▶ [RECORDS FOR PROCESSING]
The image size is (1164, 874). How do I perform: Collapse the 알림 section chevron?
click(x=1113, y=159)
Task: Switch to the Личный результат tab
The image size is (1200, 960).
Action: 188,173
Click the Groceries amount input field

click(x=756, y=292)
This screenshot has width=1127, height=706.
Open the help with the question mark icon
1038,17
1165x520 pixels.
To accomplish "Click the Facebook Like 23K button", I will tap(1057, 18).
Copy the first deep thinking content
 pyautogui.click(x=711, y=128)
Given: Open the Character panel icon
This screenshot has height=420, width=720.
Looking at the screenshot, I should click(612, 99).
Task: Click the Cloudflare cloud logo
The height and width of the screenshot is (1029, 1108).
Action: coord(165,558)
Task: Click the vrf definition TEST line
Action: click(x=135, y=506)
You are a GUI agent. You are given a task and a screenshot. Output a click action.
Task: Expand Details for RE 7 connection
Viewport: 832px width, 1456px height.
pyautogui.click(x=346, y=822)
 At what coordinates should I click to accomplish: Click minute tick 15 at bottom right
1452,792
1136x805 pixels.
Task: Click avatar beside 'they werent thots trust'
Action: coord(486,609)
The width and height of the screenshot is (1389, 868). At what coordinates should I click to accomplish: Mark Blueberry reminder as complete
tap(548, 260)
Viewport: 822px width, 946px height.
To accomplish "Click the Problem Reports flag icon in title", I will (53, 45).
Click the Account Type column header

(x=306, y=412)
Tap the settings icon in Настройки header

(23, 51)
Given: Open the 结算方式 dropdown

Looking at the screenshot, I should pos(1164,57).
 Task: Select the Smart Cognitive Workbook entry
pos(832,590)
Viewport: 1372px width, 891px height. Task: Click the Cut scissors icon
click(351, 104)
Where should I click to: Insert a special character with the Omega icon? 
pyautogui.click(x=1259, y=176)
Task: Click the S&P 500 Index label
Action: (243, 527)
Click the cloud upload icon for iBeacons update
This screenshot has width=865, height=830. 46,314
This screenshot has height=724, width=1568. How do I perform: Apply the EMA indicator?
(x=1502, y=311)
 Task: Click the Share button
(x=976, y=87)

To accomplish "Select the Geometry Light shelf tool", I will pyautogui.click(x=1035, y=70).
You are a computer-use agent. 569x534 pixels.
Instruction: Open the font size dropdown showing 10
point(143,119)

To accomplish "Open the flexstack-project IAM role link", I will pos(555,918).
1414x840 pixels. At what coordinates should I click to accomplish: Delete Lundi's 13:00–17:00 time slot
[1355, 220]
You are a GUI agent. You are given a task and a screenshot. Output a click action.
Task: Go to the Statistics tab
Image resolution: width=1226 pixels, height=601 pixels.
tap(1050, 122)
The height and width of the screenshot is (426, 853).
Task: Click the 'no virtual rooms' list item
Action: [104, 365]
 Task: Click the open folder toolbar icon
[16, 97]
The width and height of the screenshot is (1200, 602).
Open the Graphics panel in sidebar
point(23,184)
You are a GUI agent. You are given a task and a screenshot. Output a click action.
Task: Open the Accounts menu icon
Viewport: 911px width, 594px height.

▶ [TO BE DONE]
Copy these lines word for word.

▶ [RESPONSE]
The image size is (1164, 874). How do I perform: Collapse the 알림 section chevron?
click(x=1113, y=159)
Task: Switch to the Личный результат tab
The image size is (1200, 960).
Action: 188,173
Click the Groceries amount input field

click(x=756, y=292)
This screenshot has width=1127, height=706.
Open the help with the question mark icon
1038,17
1165x520 pixels.
To accomplish "Click the Facebook Like 23K button", I will tap(1057, 18).
Copy the first deep thinking content
 pyautogui.click(x=711, y=128)
Given: Open the Character panel icon
This screenshot has height=420, width=720.
Looking at the screenshot, I should click(612, 99).
Task: Click the Cloudflare cloud logo
The height and width of the screenshot is (1029, 1108).
Action: coord(165,558)
Task: Click the vrf definition TEST line
Action: click(x=135, y=506)
You are a GUI agent. You are given a task and a screenshot. Output a click action.
Task: Expand Details for RE 7 connection
Viewport: 832px width, 1456px height.
pyautogui.click(x=346, y=822)
 At what coordinates should I click to accomplish: Click minute tick 15 at bottom right
1452,792
1136x805 pixels.
Task: Click avatar beside 'they werent thots trust'
Action: coord(486,609)
The width and height of the screenshot is (1389, 868). At what coordinates should I click to accomplish: Mark Blueberry reminder as complete
tap(548, 260)
Viewport: 822px width, 946px height.
To accomplish "Click the Problem Reports flag icon in title", I will (53, 45).
Click the Account Type column header

(x=306, y=412)
Tap the settings icon in Настройки header

(23, 51)
Given: Open the 结算方式 dropdown

Looking at the screenshot, I should pos(1164,57).
 Task: Select the Smart Cognitive Workbook entry
pos(832,590)
Viewport: 1372px width, 891px height. Task: Click the Cut scissors icon
click(351, 104)
Where should I click to: Insert a special character with the Omega icon? 
pyautogui.click(x=1259, y=176)
Task: Click the S&P 500 Index label
Action: (243, 527)
Click the cloud upload icon for iBeacons update
This screenshot has width=865, height=830. 46,314
This screenshot has height=724, width=1568. How do I perform: Apply the EMA indicator?
(x=1502, y=311)
 Task: Click the Share button
(x=976, y=87)

To accomplish "Select the Geometry Light shelf tool", I will pyautogui.click(x=1035, y=70).
You are a computer-use agent. 569x534 pixels.
Instruction: Open the font size dropdown showing 10
point(143,119)

To accomplish "Open the flexstack-project IAM role link", I will pos(555,918).
1414x840 pixels. At what coordinates should I click to accomplish: Delete Lundi's 13:00–17:00 time slot
[1355, 220]
You are a GUI agent. You are given a task and a screenshot. Output a click action.
Task: Go to the Statistics tab
Image resolution: width=1226 pixels, height=601 pixels.
tap(1050, 122)
The height and width of the screenshot is (426, 853).
Task: Click the 'no virtual rooms' list item
Action: [104, 365]
 Task: Click the open folder toolbar icon
[16, 97]
The width and height of the screenshot is (1200, 602).
Open the Graphics panel in sidebar
point(23,184)
You are a GUI agent. You are given a task and a screenshot. Output a click action.
Task: Open the Accounts menu icon
Viewport: 911px width, 594px height.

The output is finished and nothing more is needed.